For many California counties and cities, the most practical environment in which to house homeless people during the COVID-19 crisis has been in congregate settings. We must figure out how to deploy universal and rapid testing within those spaces and put in place the infrastructure to quickly move those who test positive into quarantine.

Taking Care to the Street

People in street encampments or living in vehicles could fare better if supported with hygiene stations, meals, and care from outreach workers and clinical staff. Tents and vehicles can be situated to allow for physical distancing, while not disrupting important preexisting social networks among residents and allowing outreach workers to perform well checks.

In Los Angeles, the Department of Veterans Affairs has set up a small tent city with care and services. The LA City Council is considering following suit in beachfront parking lots that have been closed to prevent beach crowding. Other communities have taken a similar approach with their available safe parking areas. We should watch these rapid-response experiments closely and learn from them.

These adaptations are certainly not a long-term solution to the homelessness or COVID-19 crises. But they can give already stretched systems time to adapt, improve, and pivot toward more permanent placements. There are creative, responsive, and human-centered solutions to be tested, improved, and replicated to improve the care we deliver to the most vulnerable unsheltered individuals.

The Role of Philanthropy

Philanthropy has a critical role to play in supporting progressive approaches to serving people experiencing homelessness. CHCF will use the next 12 months to learn more about how health systems identify homeless people and about how these systems share data with county and nonprofit homeless service providers to better coordinate care and services. We want to understand what health systems need to provide more responsive, comprehensive care and crisis services.

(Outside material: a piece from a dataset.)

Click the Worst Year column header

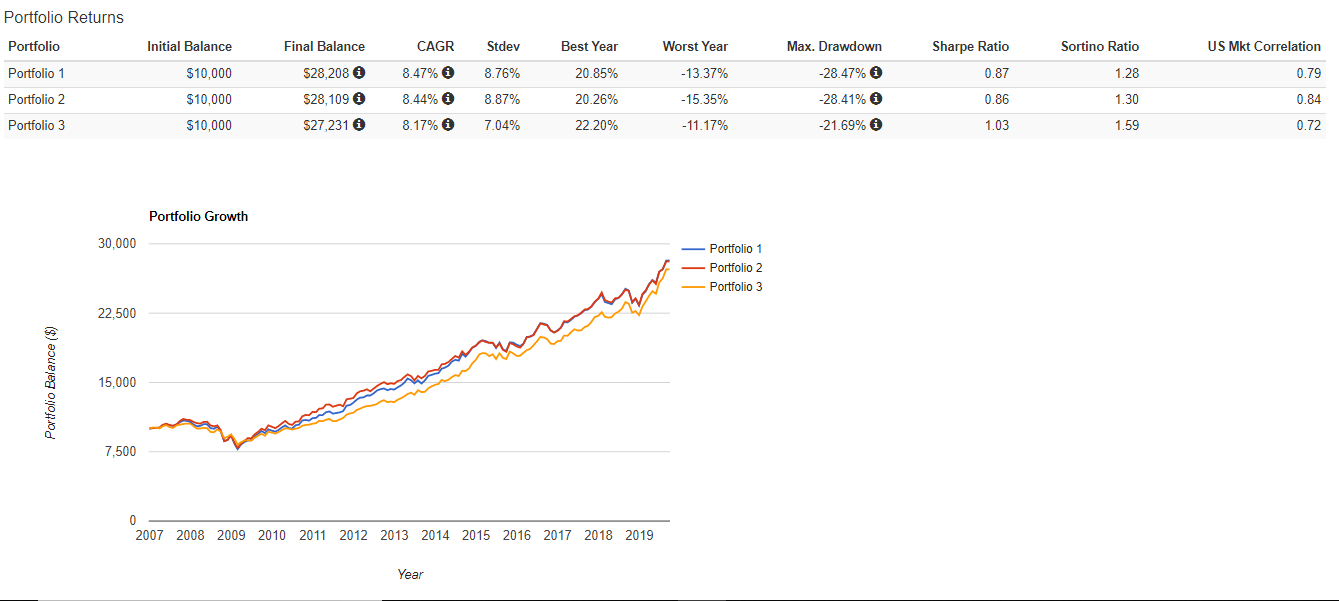pyautogui.click(x=695, y=47)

We will be convening a learning collaborative to connect service providers, administrators, and payers trying to improve health care for people in need of shelter.

COVID-19 is forcing California to pursue public health measures on a scale never seen before. In the end, the infrastructure and relationships built to diminish the effects of COVID-19 on people experiencing homelessness may lead to solutions for not just one crisis, but two.